**Aim**
Reproduce the items starting at the line that contains "You are a computer-use agent. The width" and ending at the line that contains "pyautogui.click(x=1919, y=127)", both included, with their requests unchanged. Scale every coordinate in the answers by 2.35 and round each result to a whole number, rounding halves up.

##########

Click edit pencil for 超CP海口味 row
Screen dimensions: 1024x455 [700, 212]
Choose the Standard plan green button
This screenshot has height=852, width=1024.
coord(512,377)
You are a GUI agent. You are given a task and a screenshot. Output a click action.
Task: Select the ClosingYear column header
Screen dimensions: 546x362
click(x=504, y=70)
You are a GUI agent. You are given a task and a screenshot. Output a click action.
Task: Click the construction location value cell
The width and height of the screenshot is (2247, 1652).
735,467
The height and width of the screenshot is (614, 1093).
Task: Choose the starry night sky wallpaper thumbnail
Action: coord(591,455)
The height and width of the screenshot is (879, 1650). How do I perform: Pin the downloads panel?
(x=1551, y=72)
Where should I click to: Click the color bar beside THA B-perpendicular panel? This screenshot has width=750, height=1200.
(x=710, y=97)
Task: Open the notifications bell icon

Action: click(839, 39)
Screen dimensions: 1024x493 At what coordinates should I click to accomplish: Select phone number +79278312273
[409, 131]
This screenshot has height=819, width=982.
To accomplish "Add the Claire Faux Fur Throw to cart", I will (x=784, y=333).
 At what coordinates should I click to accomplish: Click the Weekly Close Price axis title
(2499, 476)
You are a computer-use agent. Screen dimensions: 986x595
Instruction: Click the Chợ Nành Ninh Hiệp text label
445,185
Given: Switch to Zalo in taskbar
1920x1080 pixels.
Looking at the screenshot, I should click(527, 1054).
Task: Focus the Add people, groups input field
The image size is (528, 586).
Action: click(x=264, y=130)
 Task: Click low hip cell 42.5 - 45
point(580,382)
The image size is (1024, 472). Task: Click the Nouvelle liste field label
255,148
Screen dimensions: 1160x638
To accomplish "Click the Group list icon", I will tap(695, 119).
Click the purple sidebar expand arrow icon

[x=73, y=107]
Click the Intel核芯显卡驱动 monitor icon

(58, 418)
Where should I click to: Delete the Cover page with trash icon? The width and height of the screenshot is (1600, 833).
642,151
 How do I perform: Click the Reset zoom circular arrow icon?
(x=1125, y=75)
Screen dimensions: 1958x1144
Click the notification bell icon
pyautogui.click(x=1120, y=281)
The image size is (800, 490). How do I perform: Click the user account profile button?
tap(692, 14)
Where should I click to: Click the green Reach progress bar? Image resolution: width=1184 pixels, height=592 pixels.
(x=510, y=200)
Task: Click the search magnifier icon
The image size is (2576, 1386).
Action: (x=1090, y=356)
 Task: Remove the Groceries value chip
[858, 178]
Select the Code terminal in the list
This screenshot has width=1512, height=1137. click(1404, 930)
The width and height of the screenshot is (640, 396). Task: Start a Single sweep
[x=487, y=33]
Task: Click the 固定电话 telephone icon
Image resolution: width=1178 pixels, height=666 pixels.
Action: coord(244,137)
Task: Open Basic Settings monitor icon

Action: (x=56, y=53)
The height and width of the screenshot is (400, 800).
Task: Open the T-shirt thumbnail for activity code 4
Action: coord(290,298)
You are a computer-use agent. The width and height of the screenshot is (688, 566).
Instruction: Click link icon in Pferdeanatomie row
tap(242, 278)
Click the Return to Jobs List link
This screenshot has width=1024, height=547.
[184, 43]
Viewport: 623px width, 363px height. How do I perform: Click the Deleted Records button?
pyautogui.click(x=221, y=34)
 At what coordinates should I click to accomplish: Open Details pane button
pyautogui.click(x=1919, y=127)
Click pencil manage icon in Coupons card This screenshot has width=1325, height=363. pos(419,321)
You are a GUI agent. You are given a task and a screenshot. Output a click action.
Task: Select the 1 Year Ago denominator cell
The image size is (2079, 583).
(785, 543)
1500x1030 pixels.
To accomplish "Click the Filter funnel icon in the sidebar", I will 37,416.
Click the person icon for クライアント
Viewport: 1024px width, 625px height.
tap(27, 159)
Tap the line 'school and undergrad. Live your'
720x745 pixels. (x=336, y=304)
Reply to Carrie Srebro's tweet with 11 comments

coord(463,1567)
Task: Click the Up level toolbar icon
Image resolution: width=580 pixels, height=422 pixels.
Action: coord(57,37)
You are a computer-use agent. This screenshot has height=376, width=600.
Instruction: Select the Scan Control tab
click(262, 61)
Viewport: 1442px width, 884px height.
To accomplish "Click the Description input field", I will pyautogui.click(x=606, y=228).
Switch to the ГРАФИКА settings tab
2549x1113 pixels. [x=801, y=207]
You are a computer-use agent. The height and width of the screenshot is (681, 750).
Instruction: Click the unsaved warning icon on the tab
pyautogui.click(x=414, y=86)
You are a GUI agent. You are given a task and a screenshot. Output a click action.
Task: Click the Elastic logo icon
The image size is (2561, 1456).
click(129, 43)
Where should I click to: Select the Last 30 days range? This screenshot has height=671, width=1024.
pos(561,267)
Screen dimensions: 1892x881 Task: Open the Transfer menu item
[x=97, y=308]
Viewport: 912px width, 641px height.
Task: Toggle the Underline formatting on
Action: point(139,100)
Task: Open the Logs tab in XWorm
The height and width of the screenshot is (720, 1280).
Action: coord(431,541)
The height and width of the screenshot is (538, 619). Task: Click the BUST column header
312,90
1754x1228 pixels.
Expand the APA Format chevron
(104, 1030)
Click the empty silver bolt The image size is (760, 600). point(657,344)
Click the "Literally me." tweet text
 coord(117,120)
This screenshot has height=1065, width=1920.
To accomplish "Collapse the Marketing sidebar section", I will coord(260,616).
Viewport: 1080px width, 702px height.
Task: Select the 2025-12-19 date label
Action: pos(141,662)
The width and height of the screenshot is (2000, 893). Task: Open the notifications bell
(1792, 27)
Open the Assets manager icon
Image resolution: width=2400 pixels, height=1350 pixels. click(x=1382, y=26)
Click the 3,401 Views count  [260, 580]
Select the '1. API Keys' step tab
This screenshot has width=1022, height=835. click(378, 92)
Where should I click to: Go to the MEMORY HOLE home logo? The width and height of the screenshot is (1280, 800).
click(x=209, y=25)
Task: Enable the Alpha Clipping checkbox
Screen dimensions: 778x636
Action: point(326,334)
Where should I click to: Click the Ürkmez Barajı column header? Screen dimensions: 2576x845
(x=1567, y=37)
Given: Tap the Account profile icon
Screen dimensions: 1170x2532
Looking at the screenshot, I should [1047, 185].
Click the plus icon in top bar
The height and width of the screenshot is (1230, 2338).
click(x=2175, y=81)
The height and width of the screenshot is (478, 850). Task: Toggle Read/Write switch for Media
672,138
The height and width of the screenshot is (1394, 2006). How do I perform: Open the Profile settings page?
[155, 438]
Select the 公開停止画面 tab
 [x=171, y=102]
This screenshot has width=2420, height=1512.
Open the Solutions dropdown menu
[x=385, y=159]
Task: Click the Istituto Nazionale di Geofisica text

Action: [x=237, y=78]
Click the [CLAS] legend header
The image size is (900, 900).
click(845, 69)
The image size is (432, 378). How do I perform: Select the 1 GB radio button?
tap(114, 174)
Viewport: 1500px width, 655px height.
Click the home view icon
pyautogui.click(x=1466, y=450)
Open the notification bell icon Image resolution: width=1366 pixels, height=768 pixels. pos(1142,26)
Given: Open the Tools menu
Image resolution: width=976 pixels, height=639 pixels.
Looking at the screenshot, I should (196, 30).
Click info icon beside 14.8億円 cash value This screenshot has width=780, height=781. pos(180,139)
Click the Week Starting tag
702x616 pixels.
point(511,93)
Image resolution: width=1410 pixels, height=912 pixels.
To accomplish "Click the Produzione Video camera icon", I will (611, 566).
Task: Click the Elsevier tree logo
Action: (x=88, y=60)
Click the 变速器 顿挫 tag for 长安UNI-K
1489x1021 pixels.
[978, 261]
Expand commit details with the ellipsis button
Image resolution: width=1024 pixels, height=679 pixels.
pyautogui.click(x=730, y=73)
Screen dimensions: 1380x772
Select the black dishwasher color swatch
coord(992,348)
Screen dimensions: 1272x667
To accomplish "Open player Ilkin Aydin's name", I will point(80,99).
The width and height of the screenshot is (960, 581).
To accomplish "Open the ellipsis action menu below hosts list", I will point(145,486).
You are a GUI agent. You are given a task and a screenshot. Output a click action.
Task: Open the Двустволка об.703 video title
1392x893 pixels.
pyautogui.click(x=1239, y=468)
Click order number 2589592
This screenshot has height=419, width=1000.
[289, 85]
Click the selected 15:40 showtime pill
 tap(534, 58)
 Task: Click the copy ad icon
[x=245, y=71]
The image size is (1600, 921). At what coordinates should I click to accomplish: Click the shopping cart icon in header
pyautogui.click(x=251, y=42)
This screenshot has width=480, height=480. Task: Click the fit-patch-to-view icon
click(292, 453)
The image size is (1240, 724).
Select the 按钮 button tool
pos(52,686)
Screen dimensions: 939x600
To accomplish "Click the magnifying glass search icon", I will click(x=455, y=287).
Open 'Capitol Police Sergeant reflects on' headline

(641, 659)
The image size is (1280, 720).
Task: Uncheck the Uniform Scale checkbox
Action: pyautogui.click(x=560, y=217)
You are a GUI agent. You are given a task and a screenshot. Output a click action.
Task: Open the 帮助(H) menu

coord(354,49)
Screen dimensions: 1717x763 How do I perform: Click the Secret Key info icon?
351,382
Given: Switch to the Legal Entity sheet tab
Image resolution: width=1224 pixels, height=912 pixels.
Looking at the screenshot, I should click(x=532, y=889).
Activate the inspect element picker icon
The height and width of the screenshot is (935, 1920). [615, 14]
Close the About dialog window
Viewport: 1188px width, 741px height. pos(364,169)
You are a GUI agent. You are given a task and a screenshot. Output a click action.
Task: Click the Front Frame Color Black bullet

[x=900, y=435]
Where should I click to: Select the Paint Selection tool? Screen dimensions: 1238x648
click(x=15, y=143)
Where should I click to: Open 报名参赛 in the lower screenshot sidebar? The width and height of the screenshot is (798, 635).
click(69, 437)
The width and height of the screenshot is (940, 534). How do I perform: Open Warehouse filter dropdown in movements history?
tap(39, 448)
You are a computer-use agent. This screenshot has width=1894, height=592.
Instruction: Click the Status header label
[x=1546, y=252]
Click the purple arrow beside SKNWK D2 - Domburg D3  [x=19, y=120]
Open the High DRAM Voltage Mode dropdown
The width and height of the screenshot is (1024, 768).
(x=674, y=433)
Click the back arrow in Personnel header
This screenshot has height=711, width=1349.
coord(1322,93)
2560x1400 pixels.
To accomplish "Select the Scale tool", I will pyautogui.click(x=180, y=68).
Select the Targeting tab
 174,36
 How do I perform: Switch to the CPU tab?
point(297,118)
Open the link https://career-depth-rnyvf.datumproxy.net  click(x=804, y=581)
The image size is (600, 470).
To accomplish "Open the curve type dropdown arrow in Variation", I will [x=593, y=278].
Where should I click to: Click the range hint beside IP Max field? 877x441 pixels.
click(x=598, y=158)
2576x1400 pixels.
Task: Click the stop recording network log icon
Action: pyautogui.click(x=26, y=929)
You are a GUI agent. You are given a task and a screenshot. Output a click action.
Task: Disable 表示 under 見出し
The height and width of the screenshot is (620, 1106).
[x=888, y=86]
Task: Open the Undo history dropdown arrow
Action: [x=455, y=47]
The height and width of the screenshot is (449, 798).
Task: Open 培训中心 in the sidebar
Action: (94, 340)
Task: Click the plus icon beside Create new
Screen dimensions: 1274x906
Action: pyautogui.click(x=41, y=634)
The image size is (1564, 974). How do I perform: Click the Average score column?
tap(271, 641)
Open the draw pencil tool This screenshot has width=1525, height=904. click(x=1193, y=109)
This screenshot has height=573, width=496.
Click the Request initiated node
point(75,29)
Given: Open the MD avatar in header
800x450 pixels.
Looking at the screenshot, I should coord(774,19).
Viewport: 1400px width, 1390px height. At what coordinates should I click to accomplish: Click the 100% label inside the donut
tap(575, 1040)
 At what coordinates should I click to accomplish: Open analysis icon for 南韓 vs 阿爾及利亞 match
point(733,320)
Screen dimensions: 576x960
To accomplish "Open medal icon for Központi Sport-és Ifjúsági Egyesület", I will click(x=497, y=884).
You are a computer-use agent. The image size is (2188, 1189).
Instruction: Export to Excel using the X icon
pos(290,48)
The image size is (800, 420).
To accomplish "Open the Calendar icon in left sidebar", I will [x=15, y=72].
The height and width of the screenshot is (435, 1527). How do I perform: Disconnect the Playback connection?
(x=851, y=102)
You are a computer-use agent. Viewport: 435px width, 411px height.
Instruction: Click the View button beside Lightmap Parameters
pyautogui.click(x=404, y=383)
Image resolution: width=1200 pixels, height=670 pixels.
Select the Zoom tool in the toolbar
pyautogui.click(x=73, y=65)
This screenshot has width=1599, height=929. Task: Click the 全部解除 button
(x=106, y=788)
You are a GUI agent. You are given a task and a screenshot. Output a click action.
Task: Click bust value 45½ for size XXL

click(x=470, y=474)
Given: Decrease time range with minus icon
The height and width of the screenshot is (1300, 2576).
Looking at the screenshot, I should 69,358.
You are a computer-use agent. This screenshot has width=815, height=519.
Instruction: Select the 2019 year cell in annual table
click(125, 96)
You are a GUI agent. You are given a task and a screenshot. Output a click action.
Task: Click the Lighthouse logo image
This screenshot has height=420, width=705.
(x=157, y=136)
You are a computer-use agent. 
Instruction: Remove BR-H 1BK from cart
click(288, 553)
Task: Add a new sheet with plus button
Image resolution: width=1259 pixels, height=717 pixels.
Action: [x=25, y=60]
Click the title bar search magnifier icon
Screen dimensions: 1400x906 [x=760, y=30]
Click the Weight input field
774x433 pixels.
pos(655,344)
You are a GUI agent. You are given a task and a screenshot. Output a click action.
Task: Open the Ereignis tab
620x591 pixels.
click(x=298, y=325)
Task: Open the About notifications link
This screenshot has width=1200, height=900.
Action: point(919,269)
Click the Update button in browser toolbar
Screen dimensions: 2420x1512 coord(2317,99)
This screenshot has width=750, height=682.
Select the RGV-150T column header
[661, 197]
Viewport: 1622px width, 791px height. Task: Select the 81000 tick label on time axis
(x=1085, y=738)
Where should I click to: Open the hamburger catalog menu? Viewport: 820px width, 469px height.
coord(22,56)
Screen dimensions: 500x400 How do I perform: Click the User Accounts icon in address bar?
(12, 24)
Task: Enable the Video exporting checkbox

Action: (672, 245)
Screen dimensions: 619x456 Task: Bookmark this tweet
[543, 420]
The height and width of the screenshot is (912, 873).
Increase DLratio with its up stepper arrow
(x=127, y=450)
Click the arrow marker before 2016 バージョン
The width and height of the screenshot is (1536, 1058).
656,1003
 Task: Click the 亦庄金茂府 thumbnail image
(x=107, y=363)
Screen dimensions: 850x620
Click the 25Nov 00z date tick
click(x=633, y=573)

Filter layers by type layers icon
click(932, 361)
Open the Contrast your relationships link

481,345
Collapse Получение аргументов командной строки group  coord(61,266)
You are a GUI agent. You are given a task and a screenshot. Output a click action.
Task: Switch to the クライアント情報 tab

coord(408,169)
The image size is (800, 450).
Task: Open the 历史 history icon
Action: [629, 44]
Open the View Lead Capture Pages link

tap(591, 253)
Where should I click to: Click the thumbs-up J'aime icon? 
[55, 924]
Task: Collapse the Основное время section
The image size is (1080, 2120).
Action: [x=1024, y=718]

##########

**Result**
You are a computer-use agent. The width and height of the screenshot is (688, 566).
Instruction: Click link icon in Pferdeanatomie row
tap(569, 653)
Click the Return to Jobs List link
This screenshot has width=1024, height=547.
[432, 101]
Viewport: 623px width, 363px height. How do I perform: Click the Deleted Records button?
pyautogui.click(x=519, y=80)
 At what coordinates should I click to accomplish: Open Details pane button
pyautogui.click(x=4510, y=298)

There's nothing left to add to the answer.